(Text segment):
%%

David Webster, a partner at design firm Ideo, frames the coming technology revolution differently.  He writes: "The key is to design experiences around emotional value rather than rational value."

That may be the problem; our technology has always been written by hyper-rational coders, aiming at "rational" tasks, while much of what we do every day is driven by more emotional reasons.  .

Mr. Webster gives the health-related example of a "smart" scale that chided a woman for gaining a few pounds -- not realizing she was four months pregnant.  Getting such alerts can help motivate people, but they need to be appropriate and in context in order to be effective.

Just ask any health care professional about "alert fatigue."

Mr. Webster goes on to say:
The fundamental role of designers is to use creativity to bridge the gap between rational and emotional—to make new technology engaging and appealing by having it meet humans on their terms. We’ve found the best way to get people to integrate new products or behaviors into their lives is to connect with them emotionally, which encourages adoption.
If there is any sector that needs to think about the emotional, it is health care.

People turn into patients when they enter health care settings.  They turn into patients once they're diagnosed with a health issue.  As patients, they're forced to rely on health care professionals, they're bombarded with unfamiliar jargon, they're often asked uncomfortable questions or put through unpleasant treatments and/or procedures.  They may be scared, worried, angry, uncertain, or even delighted (a new baby!).

Talk about emotional.

Much effort has been put into giving patients access to their heath records, yet Ambra Health reports 31% of consumers can't easily access them, and other research suggests that well below 30% of patients with such access actually access them.  And how many understand them?

Meanwhile, we're also collecting data from other sources, such as wearables.  We're able to track our steps, monitor our blood pressure and heart rate, measure our blood glucose levels.  We can see all those resulting numbers, and get alerts about them.  But more numbers are not what we need.

We're already floundering in data we don't easily understand and we're making it worse.

If health care was strictly rational, placebos wouldn't work and we'd be eager to replace our human doctors with artificial intelligence (AI) ones.  But they do and we aren't.

%%

(Questions on the material):
(1) List every feeling that the passage on emotional design in health care says patients may have.
(2) Carry on the passage on emotional design in health care from its final sentence.

(Dataset excerpt):
%%

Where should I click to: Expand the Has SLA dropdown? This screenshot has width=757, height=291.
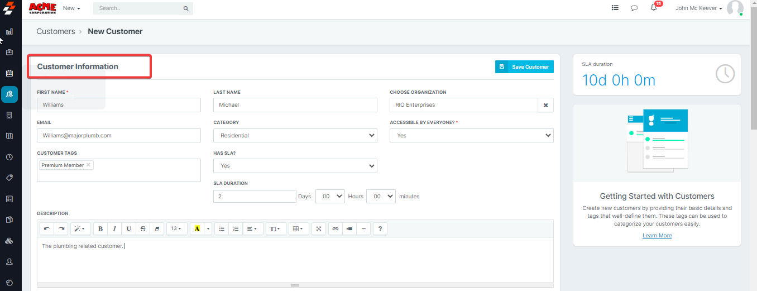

%%

(Responses by item number):
(1) scared, worried, angry, uncertain, delighted

(2)
EHRs shouldn't be data collection vehicles for clinicians, and they shouldn't be primarily data reporting mechanisms for them, or for us.  We are not data and our health can't be reduced to it.

Similarly, it's very clever to create "dashboards" for our various health information from our many devices, but we care less about what the numbers are than what they mean for us.

A previous post argued for the importance of data visualization, pointing out: "Let's face it: most of us are not good with numbers.  Most of us don't think in numbers.  Most of us think in pictures."  Rasu Shrestha, MD, MBA, the UPMC chief innovation officer, gently disagreed, saying that most of us think in stories.

Pictures or stories -- either way, if we want tech to be effective, it has to engage us emotionally, not just rationally.

In a Wall Street Journal opinion piece, Mark P. Mills -- a senior fellow at the Manhattan Institute and engineering professor at Northwestern -- says the cyber age has hardly begun, as we have yet to truly integrate software into hardware "so that it becomes invisible and reliable."

Further, "the U.S. now stands at the equivalent of 1920 for ubiquitous cyberphysical systems," he believes, and "the dominant players of the cyberphysical age have yet to emerge."

Our 1960's/1970's approaches to technology have been very successful, but it is now the 21st century and it is past time for the next era of technology.  Whether that is cognitive computing, emotional design, or cyberphysical -- or a combination of all three -- our technology needs to and is going to act very different.  It needs to "know" us and react to us appropriately.

We are building technology with ever-higher IQs, when what we really need is technology with EQ.

Where better to start than in health care?